Please swap "Find the location of" for "Locate" in the items, beginning at the line that has "The height and" and stopping after the line that has "The image size". Give back only those lines, with everything else unchanged.

> _INPUT FOR THIS TASK_:
☆ ☆ ☆ ☆ ☆
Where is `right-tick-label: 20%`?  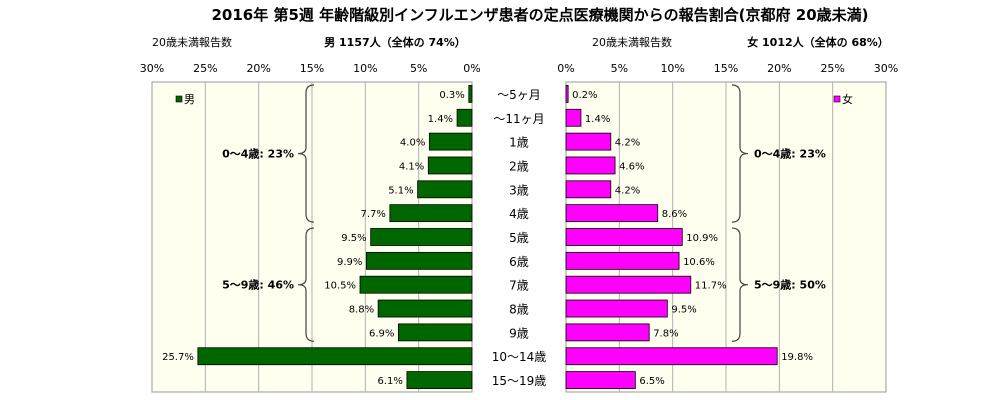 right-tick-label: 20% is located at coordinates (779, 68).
☆ ☆ ☆ ☆ ☆
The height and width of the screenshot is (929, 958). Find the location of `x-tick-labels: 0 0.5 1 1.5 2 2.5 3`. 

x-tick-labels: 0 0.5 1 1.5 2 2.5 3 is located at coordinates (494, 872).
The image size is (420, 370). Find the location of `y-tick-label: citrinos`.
☆ ☆ ☆ ☆ ☆
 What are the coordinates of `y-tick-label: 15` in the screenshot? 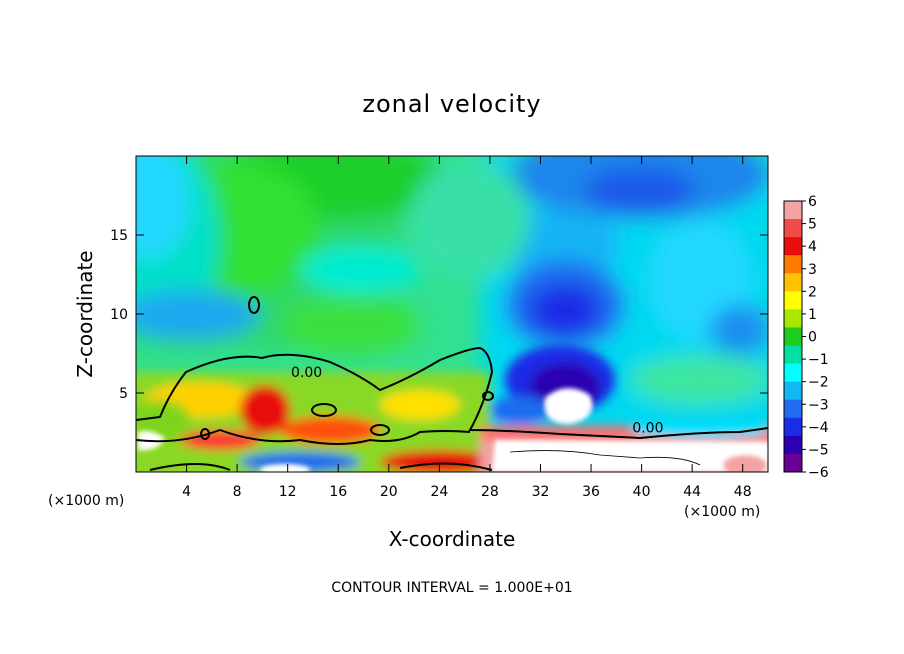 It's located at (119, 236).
☆ ☆ ☆ ☆ ☆
> _SOLUTION FOR THIS TASK_:
The height and width of the screenshot is (929, 958). Locate `x-tick-labels: 0 0.5 1 1.5 2 2.5 3`. 

x-tick-labels: 0 0.5 1 1.5 2 2.5 3 is located at coordinates (494, 872).
The image size is (420, 370). Locate `y-tick-label: citrinos`.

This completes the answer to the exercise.